Using the Nylon 6 dispensing machine, rapid prototype and production molds can be created quickly, skipping the tremendous expense and typically long wait for the milling of metal injection dies. Additionally, rapid molds may now produce as many as one to two million Nylon 6 parts with compcasting.

The need for injection molding pellets also is eliminated with compcasting. In the case of fiber-reinforced Nylon 6, a preceding compounding step involves heating the Nylon until it is softened enough to where fiberglass can be added. This not only saves time, but also production costs. The compounder, who traditionally adds his fee, can be completely sidestepped.

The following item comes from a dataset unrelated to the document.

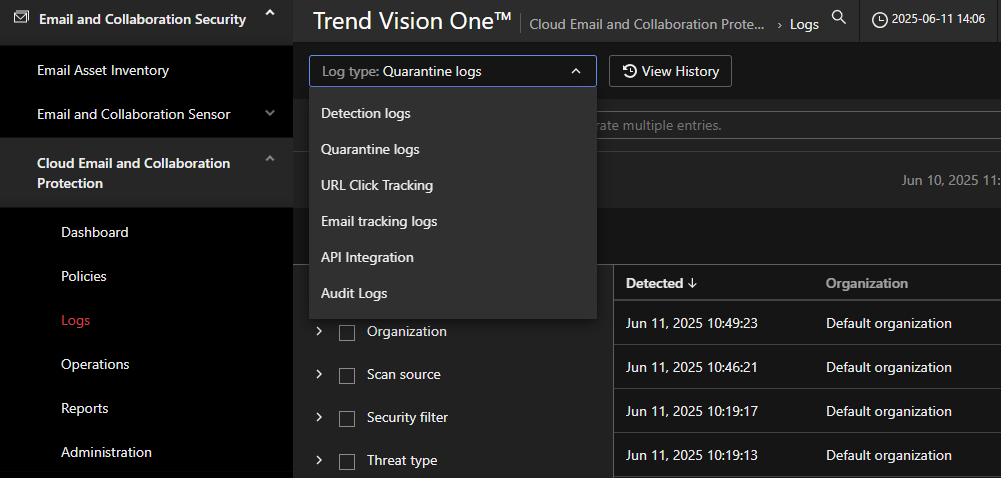Image resolution: width=1001 pixels, height=478 pixels.
Task: Check the Security filter checkbox
Action: (347, 418)
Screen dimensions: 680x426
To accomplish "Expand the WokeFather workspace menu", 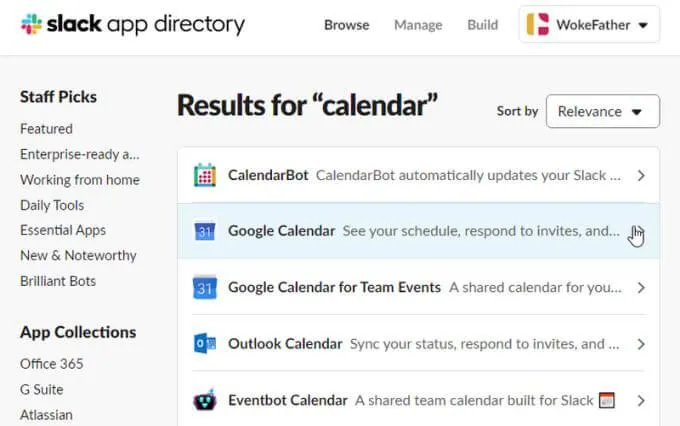I will (x=589, y=24).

Because of the efficiencies built into the compcasting machinery, the execution of production runs can take place at a more accelerated pace than injection machines. Since compcasting molds are significantly less expensive to make, it becomes far more cost-effective to have multiple molds with this process. As many as thirty duplicate molds can be set up on a single carousel while the dispensing machine continuously fills each mold as it passes the dispensing nozzle. With a shot size as large as one pound per second, and the ability to quickly feed multiple molds, even large production runs can be manufactured 60 percent faster over injection molding machinery.

The savings extends to cost-per-part, as well. At a minimum, molds can be developed at 80 to 90 percent of the steel die price. Additionally, compcasting machinery costs up to 66 percent less to purchase than heavy, high-pressure injection molding machines. In some applications, the overall compcast process has proven 50 percent less expensive than conventional injection molding - even in high production runs.

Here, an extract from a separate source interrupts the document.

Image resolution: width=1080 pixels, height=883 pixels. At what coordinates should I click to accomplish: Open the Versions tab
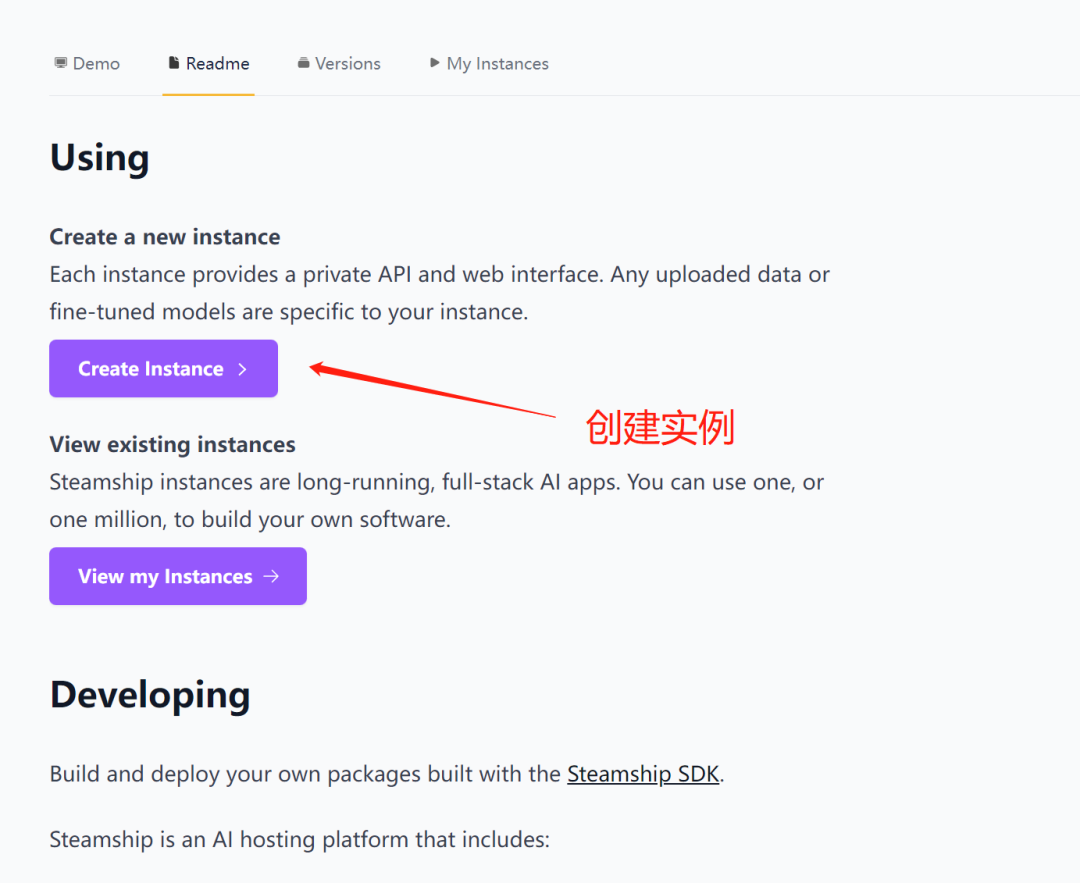[x=348, y=64]
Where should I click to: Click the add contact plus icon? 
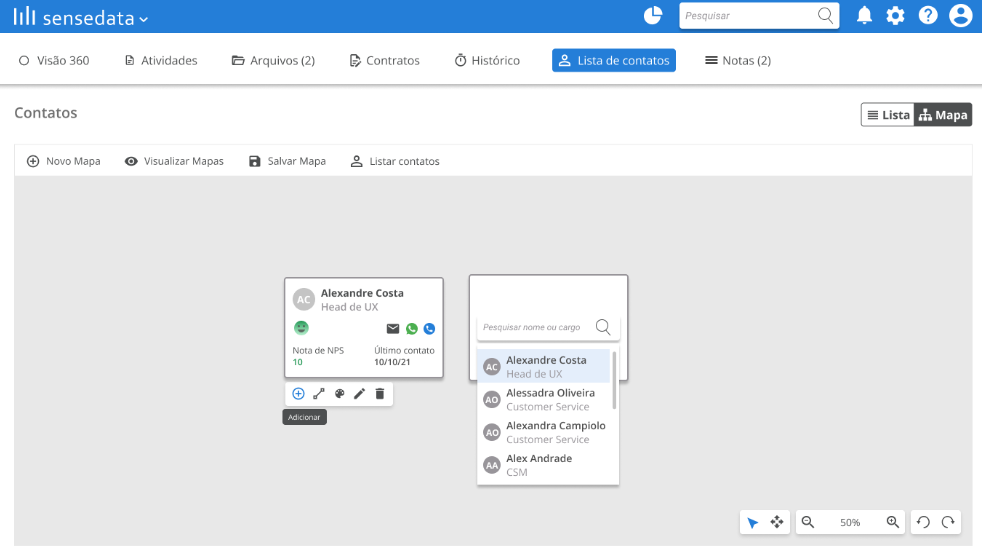[298, 394]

In many cases, the efficiencies and cost benefits afforded by compcasting can spell the difference between bringing a product to market and scrapping the project, especially when dealing with production quantities of less than one hundred thousand. In such relatively small quantities, the upfront cost of creating a robust, high-pressure injection die can sometimes never be amortized over the production run. In effect, this new ProDotyping way of doing business really has created a paradigm shift for those plastics manufacturers who wish to profit from innovation.